--- START Data listing ---

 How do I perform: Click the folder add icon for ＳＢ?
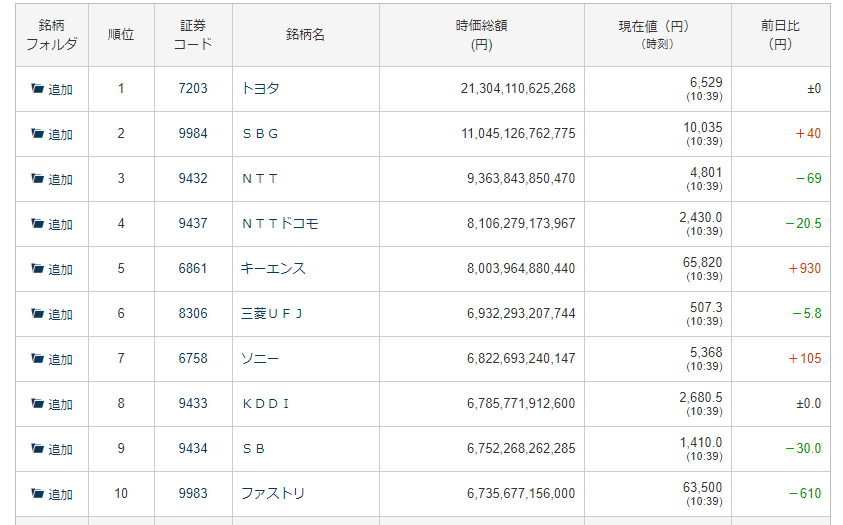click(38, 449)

--- END Data listing ---
--- START Data listing ---

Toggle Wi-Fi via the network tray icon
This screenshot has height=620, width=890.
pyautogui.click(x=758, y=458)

--- END Data listing ---

(Exercise):
Give the lines of the listing as a JSON list of strings, one string per line, leaving out blank lines, starting at the line containing "Toggle Wi-Fi via the network tray icon" and ending at the line containing "pyautogui.click(x=758, y=458)".

(Solution below):
[
  "Toggle Wi-Fi via the network tray icon",
  "This screenshot has height=620, width=890.",
  "pyautogui.click(x=758, y=458)"
]